Weekend Trivia -- Sunday

Happy Sunday Morning, Cottagers!! It clouded over yesterday afternoon, but still no rain. Now they're talking about tomorrow, maybe today!! It just skids away from us, so we'll see.

It was a long week at work!! I am so glad to have my Sunday morning, when I can rise and do as I please. My headset at work was wonky, so I was having trouble hearing the customers correctly, which is endlessly frustrating for me, and for them!! It turned out not to be the headset, but something else far more technical, which was finally corrected. Now I have a day to myself, with no big plans!! Yea.

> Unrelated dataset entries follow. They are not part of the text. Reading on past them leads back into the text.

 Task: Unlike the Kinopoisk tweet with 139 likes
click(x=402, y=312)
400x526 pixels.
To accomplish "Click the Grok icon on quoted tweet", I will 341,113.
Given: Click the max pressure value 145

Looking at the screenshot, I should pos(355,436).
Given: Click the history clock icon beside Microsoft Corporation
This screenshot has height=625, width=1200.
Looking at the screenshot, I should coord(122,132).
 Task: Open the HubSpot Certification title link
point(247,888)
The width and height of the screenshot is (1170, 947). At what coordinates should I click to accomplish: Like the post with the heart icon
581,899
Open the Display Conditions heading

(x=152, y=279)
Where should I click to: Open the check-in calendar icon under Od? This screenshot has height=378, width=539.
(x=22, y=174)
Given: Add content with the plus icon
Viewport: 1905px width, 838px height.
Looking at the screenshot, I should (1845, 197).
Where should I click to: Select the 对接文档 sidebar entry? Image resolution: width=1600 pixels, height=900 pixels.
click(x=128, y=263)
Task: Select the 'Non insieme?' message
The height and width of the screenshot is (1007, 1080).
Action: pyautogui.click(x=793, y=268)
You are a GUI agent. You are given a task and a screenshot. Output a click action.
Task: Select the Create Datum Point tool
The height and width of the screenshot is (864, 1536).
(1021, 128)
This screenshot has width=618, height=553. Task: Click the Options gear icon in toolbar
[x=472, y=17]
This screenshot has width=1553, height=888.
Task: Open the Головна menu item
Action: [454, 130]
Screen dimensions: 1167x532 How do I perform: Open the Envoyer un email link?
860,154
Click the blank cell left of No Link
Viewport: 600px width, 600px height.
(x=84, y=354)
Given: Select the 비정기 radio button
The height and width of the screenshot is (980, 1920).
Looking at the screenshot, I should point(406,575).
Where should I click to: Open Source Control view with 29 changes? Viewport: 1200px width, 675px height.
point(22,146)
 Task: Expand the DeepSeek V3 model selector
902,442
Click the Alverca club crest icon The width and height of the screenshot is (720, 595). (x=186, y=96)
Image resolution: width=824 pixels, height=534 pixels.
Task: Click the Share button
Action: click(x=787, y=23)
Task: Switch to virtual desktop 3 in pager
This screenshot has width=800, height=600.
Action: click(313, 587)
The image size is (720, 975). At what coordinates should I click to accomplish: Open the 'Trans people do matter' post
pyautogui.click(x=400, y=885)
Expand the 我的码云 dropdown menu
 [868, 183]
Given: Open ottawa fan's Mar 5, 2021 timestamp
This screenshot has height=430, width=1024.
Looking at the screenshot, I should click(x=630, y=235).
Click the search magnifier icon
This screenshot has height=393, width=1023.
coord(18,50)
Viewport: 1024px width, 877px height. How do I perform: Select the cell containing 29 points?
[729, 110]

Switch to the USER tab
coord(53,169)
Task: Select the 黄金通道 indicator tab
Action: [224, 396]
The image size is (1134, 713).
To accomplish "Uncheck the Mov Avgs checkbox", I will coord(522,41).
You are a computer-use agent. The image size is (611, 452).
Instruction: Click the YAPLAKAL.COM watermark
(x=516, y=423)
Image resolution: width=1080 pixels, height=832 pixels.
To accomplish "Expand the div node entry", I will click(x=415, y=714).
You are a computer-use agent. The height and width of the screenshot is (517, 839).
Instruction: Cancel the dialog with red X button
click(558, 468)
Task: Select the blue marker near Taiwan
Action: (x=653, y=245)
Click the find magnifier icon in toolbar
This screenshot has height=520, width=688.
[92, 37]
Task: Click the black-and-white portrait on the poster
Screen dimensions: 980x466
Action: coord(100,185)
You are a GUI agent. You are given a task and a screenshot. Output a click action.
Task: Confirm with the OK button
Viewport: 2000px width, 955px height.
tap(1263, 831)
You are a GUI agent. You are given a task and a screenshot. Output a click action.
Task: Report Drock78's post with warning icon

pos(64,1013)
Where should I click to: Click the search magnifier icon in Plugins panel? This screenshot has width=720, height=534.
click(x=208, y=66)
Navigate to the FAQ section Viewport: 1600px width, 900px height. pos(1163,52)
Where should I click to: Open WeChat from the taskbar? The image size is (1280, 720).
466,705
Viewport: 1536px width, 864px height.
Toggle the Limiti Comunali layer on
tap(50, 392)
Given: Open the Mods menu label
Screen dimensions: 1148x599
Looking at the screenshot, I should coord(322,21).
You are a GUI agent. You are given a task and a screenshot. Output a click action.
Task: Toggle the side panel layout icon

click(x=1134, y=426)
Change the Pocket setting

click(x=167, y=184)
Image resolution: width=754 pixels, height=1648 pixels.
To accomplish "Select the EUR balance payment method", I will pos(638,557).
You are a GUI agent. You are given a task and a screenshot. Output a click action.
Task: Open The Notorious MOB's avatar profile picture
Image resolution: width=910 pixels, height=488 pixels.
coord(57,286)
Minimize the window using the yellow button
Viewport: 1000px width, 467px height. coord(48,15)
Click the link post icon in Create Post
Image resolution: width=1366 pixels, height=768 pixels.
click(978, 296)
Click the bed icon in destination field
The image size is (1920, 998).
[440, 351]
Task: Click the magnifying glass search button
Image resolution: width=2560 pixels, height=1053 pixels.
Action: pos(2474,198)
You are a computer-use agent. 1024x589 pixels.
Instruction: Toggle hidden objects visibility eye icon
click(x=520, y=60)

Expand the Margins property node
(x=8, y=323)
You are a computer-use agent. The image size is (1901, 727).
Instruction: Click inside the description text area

Well it is a word that was coined in 2000, to fill what some saw a gap not only in English, but other languages too. American writer Sylvia Wright coined the term, 'mondegreen'. In his article on mondegreens, Steven Connor explains the theory that mondegreens are the result of our brains' constant attempts to make sense of the world. Hmmm, have I given it away already? Did you already know? Kind of a cool thing, this. I'll be back with clues!!

Nancy.

Comments (16)

  • thinman
    11 years ago
    last modified: 9 years ago

    The answer to this is somewhere in my brain. I know it is. I have definitely read about it in the fairly recent past and I'm trying to shake it loose from some cranial crevice. I think it may have something to do with songs. Maybe.

    TM

  • mnwsgal
    11 years ago
    last modified: 9 years ago

    Waiting for more clues.

  • midnightsmum (Z4, ON)
    Original Author
    11 years ago
    last modified: 9 years ago

    Well, yes TM, songs, poems. Things that tend to be listened to, or repeated by rote, as opposed to read.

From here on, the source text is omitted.